Records from a data collection:
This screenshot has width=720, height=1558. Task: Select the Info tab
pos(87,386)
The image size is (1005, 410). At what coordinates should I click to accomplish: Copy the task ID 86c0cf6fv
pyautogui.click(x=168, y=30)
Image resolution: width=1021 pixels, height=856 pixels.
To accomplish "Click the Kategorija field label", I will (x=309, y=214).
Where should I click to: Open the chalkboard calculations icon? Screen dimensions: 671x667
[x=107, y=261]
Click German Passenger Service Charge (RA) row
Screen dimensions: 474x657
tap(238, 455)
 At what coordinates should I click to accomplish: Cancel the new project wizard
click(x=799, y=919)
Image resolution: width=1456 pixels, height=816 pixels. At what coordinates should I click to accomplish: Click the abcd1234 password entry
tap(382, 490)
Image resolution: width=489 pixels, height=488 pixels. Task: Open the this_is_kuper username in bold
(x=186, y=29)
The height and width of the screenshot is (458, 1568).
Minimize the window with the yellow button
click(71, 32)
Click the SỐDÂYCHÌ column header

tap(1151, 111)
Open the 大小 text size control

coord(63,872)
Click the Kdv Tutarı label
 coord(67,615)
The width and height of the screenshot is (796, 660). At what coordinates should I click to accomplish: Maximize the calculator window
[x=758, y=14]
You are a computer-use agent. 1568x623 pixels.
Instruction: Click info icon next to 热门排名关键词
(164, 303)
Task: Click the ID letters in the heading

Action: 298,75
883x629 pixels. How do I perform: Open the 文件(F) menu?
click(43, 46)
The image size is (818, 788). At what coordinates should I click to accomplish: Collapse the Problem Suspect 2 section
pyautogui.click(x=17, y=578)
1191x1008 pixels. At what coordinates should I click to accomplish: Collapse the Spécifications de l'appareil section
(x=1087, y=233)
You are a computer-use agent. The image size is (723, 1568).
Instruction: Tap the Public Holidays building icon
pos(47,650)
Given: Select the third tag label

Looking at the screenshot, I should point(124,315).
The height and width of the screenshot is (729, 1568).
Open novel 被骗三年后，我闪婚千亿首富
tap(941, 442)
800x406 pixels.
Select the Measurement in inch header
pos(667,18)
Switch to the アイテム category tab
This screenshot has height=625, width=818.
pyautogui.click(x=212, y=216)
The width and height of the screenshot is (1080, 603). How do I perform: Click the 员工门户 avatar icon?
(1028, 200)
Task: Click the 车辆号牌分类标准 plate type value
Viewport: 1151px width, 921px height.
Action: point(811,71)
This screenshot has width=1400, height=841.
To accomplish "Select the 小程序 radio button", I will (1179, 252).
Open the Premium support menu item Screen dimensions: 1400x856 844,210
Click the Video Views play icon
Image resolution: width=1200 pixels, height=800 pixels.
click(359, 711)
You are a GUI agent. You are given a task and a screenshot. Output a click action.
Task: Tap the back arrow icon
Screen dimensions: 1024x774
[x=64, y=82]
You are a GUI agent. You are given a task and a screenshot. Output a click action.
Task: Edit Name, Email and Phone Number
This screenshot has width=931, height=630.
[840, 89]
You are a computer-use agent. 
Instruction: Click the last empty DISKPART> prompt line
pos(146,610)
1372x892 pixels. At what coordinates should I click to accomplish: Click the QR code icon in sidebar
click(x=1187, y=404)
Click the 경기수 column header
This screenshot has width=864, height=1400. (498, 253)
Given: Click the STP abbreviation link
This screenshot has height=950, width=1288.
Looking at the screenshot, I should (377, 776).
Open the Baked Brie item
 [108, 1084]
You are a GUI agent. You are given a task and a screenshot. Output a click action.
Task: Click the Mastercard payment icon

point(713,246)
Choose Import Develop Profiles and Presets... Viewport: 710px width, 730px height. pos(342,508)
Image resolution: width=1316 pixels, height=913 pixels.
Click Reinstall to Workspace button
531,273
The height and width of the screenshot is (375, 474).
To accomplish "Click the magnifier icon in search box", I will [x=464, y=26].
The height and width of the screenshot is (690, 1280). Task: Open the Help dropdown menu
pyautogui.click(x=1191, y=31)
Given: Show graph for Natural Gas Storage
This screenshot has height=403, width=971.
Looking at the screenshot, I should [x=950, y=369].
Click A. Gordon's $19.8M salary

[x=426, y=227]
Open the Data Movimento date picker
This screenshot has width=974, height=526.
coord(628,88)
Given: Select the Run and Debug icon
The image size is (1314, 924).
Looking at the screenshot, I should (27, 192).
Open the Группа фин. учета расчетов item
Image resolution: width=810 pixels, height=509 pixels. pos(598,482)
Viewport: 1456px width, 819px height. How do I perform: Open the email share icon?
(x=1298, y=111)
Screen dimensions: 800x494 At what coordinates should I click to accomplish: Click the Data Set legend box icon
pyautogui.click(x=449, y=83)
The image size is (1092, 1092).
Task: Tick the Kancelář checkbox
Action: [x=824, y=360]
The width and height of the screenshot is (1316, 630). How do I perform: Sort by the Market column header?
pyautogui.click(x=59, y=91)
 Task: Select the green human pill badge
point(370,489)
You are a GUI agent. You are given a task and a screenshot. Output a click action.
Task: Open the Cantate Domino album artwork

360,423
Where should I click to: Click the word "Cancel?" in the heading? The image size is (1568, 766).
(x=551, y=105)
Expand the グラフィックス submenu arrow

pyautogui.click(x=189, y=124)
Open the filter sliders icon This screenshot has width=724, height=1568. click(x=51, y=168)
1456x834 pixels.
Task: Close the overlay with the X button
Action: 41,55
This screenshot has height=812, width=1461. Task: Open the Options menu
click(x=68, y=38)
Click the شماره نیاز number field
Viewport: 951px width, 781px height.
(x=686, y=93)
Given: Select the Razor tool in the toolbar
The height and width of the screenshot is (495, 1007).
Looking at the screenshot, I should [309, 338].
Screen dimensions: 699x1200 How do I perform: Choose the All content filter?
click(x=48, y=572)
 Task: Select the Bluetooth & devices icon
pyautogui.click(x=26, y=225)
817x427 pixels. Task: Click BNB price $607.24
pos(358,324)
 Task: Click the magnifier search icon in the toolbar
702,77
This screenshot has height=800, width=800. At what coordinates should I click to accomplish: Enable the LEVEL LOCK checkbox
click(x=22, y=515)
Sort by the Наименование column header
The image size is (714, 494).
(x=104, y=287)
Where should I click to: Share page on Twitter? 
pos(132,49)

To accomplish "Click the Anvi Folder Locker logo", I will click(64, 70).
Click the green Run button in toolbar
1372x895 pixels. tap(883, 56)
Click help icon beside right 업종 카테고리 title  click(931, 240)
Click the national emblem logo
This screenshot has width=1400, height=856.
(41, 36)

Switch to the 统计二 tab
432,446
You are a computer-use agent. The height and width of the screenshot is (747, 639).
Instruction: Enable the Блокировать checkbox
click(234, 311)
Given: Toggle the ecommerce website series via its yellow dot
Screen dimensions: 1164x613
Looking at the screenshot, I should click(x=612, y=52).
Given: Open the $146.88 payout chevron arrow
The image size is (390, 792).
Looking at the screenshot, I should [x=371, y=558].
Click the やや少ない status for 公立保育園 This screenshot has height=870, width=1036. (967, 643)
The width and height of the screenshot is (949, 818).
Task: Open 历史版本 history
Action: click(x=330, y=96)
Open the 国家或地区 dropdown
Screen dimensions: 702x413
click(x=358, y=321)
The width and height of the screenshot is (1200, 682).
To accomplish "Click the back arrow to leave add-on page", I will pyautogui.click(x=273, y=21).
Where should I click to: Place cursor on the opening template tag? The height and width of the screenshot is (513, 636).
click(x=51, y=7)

• _What is needed_: Only the number is wanted: how many lines in the preceding entries hold the string "computer"?

• _Answer to this exercise_: 4